Musique Publié le 22/09/2020

Adapter un livre sur scène est un sacré challenge, hautement relevé par Michel Cloup Duo et Pascal Bouaziz avec leur reprise du roman multiprimé de Joseph Ponthus : À la ligne.
Michel Cloup revient sur la lecture de cet ouvrage, témoignage d'un ouvrier à la chaîne, dans lequel les phrases qui se suivent sans ponctuation, marquent le rythme des machines, des gestes, jusqu'à devenir mélodie. 

 

Comment est né le projet d’adaptation scénique du livre "À la ligne" de Joseph Ponthus ? 

La Station Service (tourneur et producteur à Rennes) m’a proposé une carte blanche pour adapter un livre sur scène. Je n’avais jamais fait ça, j’ai foncé. 

Quels sujets abordent “À la ligne“ et comment avez-vous choisi de les traiter sur scène ? 

« C’est l’histoire d’un ouvrier intérimaire qui embauche dans les conserveries de poissons et les abattoirs bretons. Jour après jour, il inventorie avec une infinie précision les gestes du travail à la ligne, le bruit, la fatigue, les rêves confisqués dans la répétition de rituels épuisants, la souffrance du corps. »

Parmi les choses qui sauvent le héros, il y a la musique. Cette même musique se retrouve dans le roman, écrit sans aucune ponctuation. Quand je l’ai lu, hormis le récit, qui m’a beaucoup touché, il y avait aussi cette musicalité dans le rythme et les mots. J’ai tout de suite entendu des chansons. Nous nous sommes parlés, Joseph et moi, il a tout de suite été séduit par l’idée d’une adaptation musicale et m’a donné carte blanche sur le texte. Il y a dans ce livre de la violence, de la douceur, beaucoup d’humanité.

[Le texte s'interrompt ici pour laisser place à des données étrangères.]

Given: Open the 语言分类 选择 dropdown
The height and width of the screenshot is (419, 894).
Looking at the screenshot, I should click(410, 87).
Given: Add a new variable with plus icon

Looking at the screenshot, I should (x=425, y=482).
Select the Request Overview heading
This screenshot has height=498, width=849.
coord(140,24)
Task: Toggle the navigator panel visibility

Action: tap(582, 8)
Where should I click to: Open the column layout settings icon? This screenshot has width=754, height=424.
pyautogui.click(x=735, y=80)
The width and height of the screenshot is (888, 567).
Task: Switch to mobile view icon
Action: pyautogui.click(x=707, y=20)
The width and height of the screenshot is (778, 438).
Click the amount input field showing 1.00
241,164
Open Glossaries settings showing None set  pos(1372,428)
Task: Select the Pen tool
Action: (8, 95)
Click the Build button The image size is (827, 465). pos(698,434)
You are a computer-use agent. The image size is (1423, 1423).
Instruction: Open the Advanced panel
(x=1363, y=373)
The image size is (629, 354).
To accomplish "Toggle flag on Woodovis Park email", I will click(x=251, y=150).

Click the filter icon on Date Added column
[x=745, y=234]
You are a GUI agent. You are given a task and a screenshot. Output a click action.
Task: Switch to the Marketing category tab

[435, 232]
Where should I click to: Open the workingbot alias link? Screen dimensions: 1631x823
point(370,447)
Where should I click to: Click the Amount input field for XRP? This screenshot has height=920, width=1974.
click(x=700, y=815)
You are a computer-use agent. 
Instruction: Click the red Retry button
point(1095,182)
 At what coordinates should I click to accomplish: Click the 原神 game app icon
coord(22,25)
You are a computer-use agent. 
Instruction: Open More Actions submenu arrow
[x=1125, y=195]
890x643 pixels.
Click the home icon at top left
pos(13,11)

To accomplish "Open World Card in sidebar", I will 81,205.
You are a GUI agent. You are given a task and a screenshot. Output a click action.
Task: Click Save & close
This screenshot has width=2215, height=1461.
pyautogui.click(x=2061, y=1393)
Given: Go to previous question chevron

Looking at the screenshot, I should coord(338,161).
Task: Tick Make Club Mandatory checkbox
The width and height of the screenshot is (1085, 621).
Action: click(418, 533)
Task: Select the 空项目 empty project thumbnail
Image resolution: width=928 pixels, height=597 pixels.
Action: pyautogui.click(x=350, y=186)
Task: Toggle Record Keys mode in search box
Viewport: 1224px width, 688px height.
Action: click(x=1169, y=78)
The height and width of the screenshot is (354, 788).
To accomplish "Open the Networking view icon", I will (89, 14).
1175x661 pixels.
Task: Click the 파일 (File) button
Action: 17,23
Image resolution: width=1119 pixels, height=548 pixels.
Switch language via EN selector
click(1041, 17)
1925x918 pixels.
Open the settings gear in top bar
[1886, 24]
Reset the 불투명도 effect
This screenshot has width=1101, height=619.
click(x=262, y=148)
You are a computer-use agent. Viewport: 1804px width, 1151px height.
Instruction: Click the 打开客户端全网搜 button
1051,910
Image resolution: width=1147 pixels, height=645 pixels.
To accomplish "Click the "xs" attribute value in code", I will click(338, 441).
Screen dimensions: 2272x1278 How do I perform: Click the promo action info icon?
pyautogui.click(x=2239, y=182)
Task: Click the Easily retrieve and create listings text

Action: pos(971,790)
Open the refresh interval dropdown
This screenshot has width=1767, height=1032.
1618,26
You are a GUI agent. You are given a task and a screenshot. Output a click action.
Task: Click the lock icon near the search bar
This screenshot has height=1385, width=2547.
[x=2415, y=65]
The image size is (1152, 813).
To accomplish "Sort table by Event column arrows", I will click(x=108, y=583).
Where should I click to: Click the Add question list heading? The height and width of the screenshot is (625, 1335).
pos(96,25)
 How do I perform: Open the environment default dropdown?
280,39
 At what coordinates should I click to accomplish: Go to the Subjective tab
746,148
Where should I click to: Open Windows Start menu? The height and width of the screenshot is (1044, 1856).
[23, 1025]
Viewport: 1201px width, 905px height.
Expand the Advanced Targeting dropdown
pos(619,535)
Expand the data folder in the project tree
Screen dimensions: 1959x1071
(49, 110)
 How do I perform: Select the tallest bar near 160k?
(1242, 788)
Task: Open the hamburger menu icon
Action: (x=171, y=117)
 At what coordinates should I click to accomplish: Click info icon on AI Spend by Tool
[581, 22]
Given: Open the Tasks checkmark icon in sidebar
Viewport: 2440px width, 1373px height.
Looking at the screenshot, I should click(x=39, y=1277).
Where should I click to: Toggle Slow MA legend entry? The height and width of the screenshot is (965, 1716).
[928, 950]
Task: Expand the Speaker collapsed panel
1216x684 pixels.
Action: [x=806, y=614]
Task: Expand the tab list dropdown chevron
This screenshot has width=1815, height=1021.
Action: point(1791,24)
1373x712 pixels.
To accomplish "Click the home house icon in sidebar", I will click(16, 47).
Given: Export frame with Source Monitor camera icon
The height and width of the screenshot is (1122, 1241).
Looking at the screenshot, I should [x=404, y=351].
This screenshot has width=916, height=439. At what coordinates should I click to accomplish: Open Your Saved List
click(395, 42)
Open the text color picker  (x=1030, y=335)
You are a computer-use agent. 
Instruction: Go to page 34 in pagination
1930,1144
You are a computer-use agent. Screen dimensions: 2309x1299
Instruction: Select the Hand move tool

Nous avons décidé d’explorer toutes ces pistes. Il y avait aussi une vraie parole ouvrière qu’il fallait porter avec une exigence particulière, ne pas tricher, la respecter, ne pas en faire trop ni trop peu, essayer d’être justes nous aussi. 
 

Quelles ont été vos réactions à la lecture de l’ouvrage de Joseph Ponthus ? 

J’ai beaucoup aimé ce livre car il est riche, vrai, juste et honnête. On traverse beaucoup d’émotions en le lisant. J’ai beaucoup aimé l’écriture, faussement simple, c’est la littérature comme je l’apprécie : à l’os, sans fioritures stylistiques, ce qui ne l’empêche pas d’être vivante et contrastée.
 

  
 


Quelles ont été les différentes étapes de création et de collaborations ?

Mon idée de départ était de découper des phrases dans le livre pour écrire des chansons. J’avais l’aval de l’auteur. Je ne souhaitais pas une lecture musicale classique, n’étant pas forcément client de ce genre d’exercice. Quand j’ai lu le livre, des phrases sonnaient comme une mélodie dans ma tête. Et l'idée que la musique et la mélodie gagnent sur le bruit et le rythme de la machine résonnait en moi. C’est un peu comme la chanson de Lou Reed où le rock’n’roll lui sauve la vie. 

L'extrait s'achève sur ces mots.